役務施設 2029坪, 用役控室 2〜3坪
4月中旬に訪れた仁川駅用役控室は、薄い壁を間に置いてトイレの隣りにあった.
ドアを開くと一坪にも足りない空間で、いやな匂いが漂っていた.
かびが生えた壁には新聞紙が束になってぶら下がっていた.
キム・ジェチョル氏はリサイクル分離作業を終えた昼12時, 押入れのような用役控室でうずくまり、ラーメンをすすっていた.
“私たちを人間扱いしないのか? 去年の冬にはそれが明らかでしたよ. ボイラーが故障して、わたしたちはがたがた震えていたのです.”
故障したボイラーを修理してくれと仁川駅職員に頼んでもはや3ヶ月.
そばでラーメンをすするのを見ていた 同僚労働者 イ・ビョンファン(67)氏が溜息を吐いた.
それでも、ジュ・ミョンニョ(62)氏が出入りする女性用役控室はさる2月に電気パネルが敷かれた.
風邪を何回もひくことを繰り返してからの遅い冬だったが.
男性用役控室は‘火災危険’があるという理由で、暖房装置無しで越冬した.
キム氏は結局同僚2人などの3人が2万ウォンずつを出し合い、自ら電気パネルを買って敷いたと話した.
“今夏が心配です.冬はそれでも耐えられたけれど, 夏はとても暑くて我慢できないでしょう.”
仁川駅から東方へ9駅をすぎれば富平駅だ. 仁川地下鉄乗換駅としては仁川管内で2つ目に流動人口が多い駅だ. 高齢労働者6人が3交代で富平駅を磨く.
“富平駅はあまりにも大きく、階段が13もあります。 ゴミ袋を持ってこの階段あの階段と昇っては下りると、腰が潰れるように痛みます.”
夜間勤務のシム・スンジャ(66)氏がそのように働いて休むために入っていった用役控室は鉄路の欄干からの階段下に埋もれている. 大きさは2〜3坪.
これに比べて役務施設は2029坪で, 商業施設を含んだ総駅舎面積は1万6900余坪.
ドアを開くと漂ってきた湿っぽい臭いは5秒で嗅覚をマヒさせた. 壁には通りから拾ってきたロッカーが立っていた.
2名が横になればぎっしり埋まる程度の大きさ.
シム氏はそこを男たちと共に使うしかない.

△清掃用役労働者は大部分が50歳以上の高齢だ.年齢を上回る労働強度だが、楽に休める所がない.
“夜10時に出勤すれば、当然服を着替える所もなく, 他の駅では互いに意識 せずに服を着替えるというですが….”

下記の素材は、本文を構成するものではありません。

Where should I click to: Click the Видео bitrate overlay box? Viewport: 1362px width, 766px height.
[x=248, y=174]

富平駅から東方へ2駅すぎた松内駅の用役控室もやはり階段下にあった.
女性用役控室は別にはなかった.
今年六十になった女性労働者 キム・ハレ氏は事務室を改造した2〜3坪の清掃道具倉庫内に休む所を用意されていた.
“終点で4年間電車を清掃して磨きました.そうこうしながらも腰痛のために1年半休んだのですが,
たまたま腕が痛くて辞めた人が出て、こちらに戻りました.”
男女区分もなく、水道施設もなく…
一日中仕事をしたらまだ腰が痛むキム氏は昼食時間20〜30分の暇を見つけて床に横になる.
段ボールを広げた後, その上に電気カーペットを敷く.
洗剤を濃厚に吸い込んだ雑巾から漂う臭いが鼻に障ったが, 彼女は“においがしない”と話した.

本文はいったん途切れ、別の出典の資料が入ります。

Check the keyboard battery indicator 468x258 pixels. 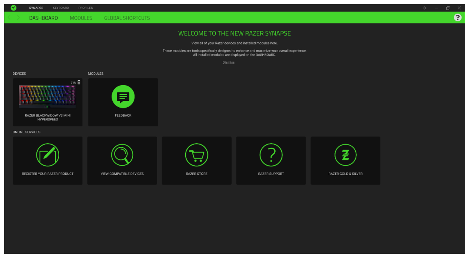tap(78, 82)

“清掃おじいさん・おばあさんの休憩室として部屋を地上層のプラットホーム側にひとつ用意しようとしたのですが, 容易ではなかったのですよ.
電鉄区間だと電気・水道を引くのが容易ではなかったのです.”
キム・ジェチョル 松内駅長は、それでも今年駅舎建て増し工事が完工すればちょっとはよくなるはずだと話した.
民主労総女性連盟が4月6日に実施した京仁線用役控室実態調査を見ても、劣悪な環境がそのまま現れている.
京仁線20駅中で男女区分がない控室は17ケ所, 水道施設がない駅は10, 換気施設がない駅は仁川駅など3ケ所だった.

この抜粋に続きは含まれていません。